Can you retype only the lines from the one with "Select Latence radio for scratch optimization" through the final line of the material, exactly as given?

**Entries provided**.
────

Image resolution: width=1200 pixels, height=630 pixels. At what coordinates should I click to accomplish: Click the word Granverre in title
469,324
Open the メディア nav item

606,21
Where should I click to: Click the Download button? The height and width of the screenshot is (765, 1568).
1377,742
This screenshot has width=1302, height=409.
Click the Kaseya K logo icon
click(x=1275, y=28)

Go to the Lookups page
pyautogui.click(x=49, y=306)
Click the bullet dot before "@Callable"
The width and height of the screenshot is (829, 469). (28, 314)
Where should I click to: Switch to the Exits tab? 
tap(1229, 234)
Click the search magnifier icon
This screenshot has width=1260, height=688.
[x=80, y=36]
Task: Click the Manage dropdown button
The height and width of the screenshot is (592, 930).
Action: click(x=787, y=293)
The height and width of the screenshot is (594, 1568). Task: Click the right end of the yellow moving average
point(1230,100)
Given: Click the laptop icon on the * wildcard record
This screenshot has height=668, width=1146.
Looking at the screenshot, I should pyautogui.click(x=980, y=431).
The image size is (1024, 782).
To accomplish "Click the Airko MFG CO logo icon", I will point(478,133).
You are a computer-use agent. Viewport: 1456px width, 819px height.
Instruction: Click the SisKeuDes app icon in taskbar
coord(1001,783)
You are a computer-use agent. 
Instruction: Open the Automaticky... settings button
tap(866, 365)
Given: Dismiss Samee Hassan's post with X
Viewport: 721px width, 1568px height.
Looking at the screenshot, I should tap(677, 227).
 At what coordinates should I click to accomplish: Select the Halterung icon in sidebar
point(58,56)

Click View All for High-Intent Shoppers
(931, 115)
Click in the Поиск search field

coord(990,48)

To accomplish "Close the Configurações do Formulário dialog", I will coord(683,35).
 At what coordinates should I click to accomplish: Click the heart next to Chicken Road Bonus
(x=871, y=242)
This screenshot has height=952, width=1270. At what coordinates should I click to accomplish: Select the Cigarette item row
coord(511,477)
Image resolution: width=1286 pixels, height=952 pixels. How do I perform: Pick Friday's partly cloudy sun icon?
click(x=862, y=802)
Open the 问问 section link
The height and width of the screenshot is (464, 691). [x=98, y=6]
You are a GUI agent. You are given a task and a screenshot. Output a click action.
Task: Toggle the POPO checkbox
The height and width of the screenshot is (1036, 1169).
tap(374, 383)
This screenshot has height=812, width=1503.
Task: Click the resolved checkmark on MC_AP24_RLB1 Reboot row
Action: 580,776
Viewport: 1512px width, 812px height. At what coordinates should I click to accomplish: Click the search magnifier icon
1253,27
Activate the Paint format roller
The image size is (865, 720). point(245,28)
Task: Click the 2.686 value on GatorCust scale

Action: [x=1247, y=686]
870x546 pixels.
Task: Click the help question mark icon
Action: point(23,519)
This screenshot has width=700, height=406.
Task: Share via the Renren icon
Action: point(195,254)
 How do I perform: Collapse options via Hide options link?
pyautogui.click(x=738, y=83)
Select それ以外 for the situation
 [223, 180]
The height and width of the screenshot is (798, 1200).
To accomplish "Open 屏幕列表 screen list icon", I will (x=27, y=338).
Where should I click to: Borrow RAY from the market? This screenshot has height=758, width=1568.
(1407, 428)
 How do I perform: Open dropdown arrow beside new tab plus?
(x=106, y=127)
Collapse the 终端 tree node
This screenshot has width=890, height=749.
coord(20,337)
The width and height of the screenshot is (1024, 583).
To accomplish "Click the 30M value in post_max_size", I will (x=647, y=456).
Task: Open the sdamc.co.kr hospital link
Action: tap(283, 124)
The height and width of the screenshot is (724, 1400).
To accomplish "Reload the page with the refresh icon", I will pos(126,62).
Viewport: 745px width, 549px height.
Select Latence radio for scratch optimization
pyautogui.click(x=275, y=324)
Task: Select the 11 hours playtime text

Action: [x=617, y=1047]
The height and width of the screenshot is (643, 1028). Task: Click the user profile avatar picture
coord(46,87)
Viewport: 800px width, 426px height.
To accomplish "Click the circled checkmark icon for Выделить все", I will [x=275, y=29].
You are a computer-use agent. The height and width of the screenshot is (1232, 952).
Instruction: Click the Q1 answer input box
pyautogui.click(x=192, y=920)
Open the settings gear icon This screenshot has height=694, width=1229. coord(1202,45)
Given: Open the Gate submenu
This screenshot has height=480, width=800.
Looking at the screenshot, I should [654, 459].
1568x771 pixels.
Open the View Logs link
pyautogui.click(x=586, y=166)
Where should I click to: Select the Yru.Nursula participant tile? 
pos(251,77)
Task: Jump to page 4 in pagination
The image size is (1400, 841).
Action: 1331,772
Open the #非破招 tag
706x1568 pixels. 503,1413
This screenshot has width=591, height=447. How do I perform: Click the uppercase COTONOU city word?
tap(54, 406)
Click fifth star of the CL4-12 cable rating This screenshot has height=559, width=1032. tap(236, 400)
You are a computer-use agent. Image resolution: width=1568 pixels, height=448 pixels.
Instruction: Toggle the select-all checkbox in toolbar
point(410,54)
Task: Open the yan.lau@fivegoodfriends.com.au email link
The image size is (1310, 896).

────

**Written response**.
Select Latence radio for scratch optimization
pyautogui.click(x=275, y=324)
Task: Select the 11 hours playtime text

Action: [x=617, y=1047]
The height and width of the screenshot is (643, 1028). Task: Click the user profile avatar picture
coord(46,87)
Viewport: 800px width, 426px height.
To accomplish "Click the circled checkmark icon for Выделить все", I will [x=275, y=29].
You are a computer-use agent. The height and width of the screenshot is (1232, 952).
Instruction: Click the Q1 answer input box
pyautogui.click(x=192, y=920)
Open the settings gear icon This screenshot has height=694, width=1229. coord(1202,45)
Given: Open the Gate submenu
This screenshot has height=480, width=800.
Looking at the screenshot, I should [654, 459].
1568x771 pixels.
Open the View Logs link
pyautogui.click(x=586, y=166)
Where should I click to: Select the Yru.Nursula participant tile? 
pos(251,77)
Task: Jump to page 4 in pagination
The image size is (1400, 841).
Action: 1331,772
Open the #非破招 tag
706x1568 pixels. 503,1413
This screenshot has width=591, height=447. How do I perform: Click the uppercase COTONOU city word?
tap(54, 406)
Click fifth star of the CL4-12 cable rating This screenshot has height=559, width=1032. tap(236, 400)
You are a computer-use agent. Image resolution: width=1568 pixels, height=448 pixels.
Instruction: Toggle the select-all checkbox in toolbar
point(410,54)
Task: Open the yan.lau@fivegoodfriends.com.au email link
The image size is (1310, 896).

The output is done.